Before we answer these questions, let's review the current WAN environment and what SD-WAN can do to improve it. Traditional WAN technology relies on a combination of public and leased lines, such as MPLS. In general, the cost for public broadband line usage typically averages less than $100 per month (depending on the market and other factors), while the cost for MPLS usage can be three to five times that in the United States and up to $1,000 per month in some international markets. According to a Gartner Data Center Conference from December 2015, up to 65% of the network operating budget is attributed to the WAN, which is over three times higher than the next highest cost for the network, which is the data center at 21%. The cost of operation for WAN is an expensive long-term investment that doesn't scale.

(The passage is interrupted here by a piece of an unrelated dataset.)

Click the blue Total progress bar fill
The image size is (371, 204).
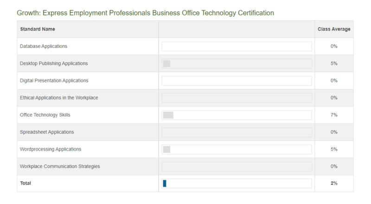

Additionally, enterprise bandwidth for WAN traffic continues to increase every year. There are two primary reasons for this. The first is applications and how they are delivered. More applications are moving to the cloud and becoming more robust in their features. The second reason is video. Video based content is becoming more prevalent within organizations and employees are increasing their use of video to communicate internally between departments and externally with customers. Increases in application richness, cloud services, and multimedia video uses are forcing enterprise architects to think about ways to increase enterprise bandwidth to accommodate these trends. The high cost of MPLS and demand for increased bandwidth throughout the enterprise are key reasons why SD-WAN has become a more viable option.

How can SD-WAN improve an existing WAN network?

SD-WAN is a virtualized software solution that utilizes low-cost, high-speed internet services with cloud-services infrastructure to create a more efficient network between headquarters and branch offices. The software defined WAN architecture supports multiple public Internet bandwidth connections simultaneously. As a result, SD-WAN reduces the need for bandwidth received from dedicated MPLS lines through these combined lower cost broadband lines. These lines are aggregated into a single virtual pipe that are load balanced through a centrally managed, application centric policy created by the organization.

Hardware requirements for SD-WAN have the potential to be reduced as well. Depending on the deployment methods and organizational policies and regulations, SD-WAN offers flexibility to potentially consolidate devices to help drive down costs, while maintaining visibility and traffic engineering. The hardware required to implement SD-WAN is typically a single piece of hardware (at each office location), which can displace a rack of gear which could include virtual private network (VPN), firewalls, intrusion prevention systems (IPS) and bandwidth optimization hardware typically found through enterprise facilities.

Estimating ROI on SD-WAN

Deciding to move to SD-WAN is a commitment for any organization. Estimating a return on investment (ROI) can be done by analyzing the existing hard costs for enterprise bandwidth traffic. Let's say a company has 200 branch offices and averages two dedicated MPLS lines from each office at an average monthly cost of $675 per line. If an SD-WAN implementation can reduce the required bandwidth down to one dedicated MPLS line and one high speed Internet bandwidth line per office at an average monthly cost of $75, the monthly savings becomes $600 per office. When this monthly savings is applied to all 200 offices, the total monthly savings becomes $120,000 per month for the enterprise.

Several metrics can be used to measure ROI before deploying any type of technology. One of those methods is the payback period. The payback period is the length of time required to recover the initial outlay of capital in terms of profit or savings. In the previous hypothetical example, assume an SD-WAN implementation costs $600,000. Since the monthly savings amounted to $120,000, the payback period is five months.

This example is one way to evaluate ROI for SD-WAN and how an investment can be measured. Not every organization measures ROI the same way, nor does every company have the same WAN infrastructure costs. Some companies will most likely require additional analysis. In addition to the payback period analysis, companies may also consider ongoing monthly maintenance costs for an SD-WAN infrastructure. Recognizing these considerations, the payback period is a straightforward way to analyze whether more conversations are warranted and further evaluation is required to determine if SD-WAN is right for your enterprise.

SD-WAN is expected to be the next generation of WAN infrastructure for large enterprises. Organizations are realizing the need for more bandwidth as the features and quantity of application development and the use of video continues to increase. SD-WAN offers the ability to reduce expensive dedicated line lease costs and the amount of hardware required throughout multiple offices. Hard savings can be found by replacing the number of dedicated lines with high speed broadband lines through payback period analysis. These conclusions can be used as a basis for further evaluation to understand how an investment in SD-WAN can create better business outcomes for your organization.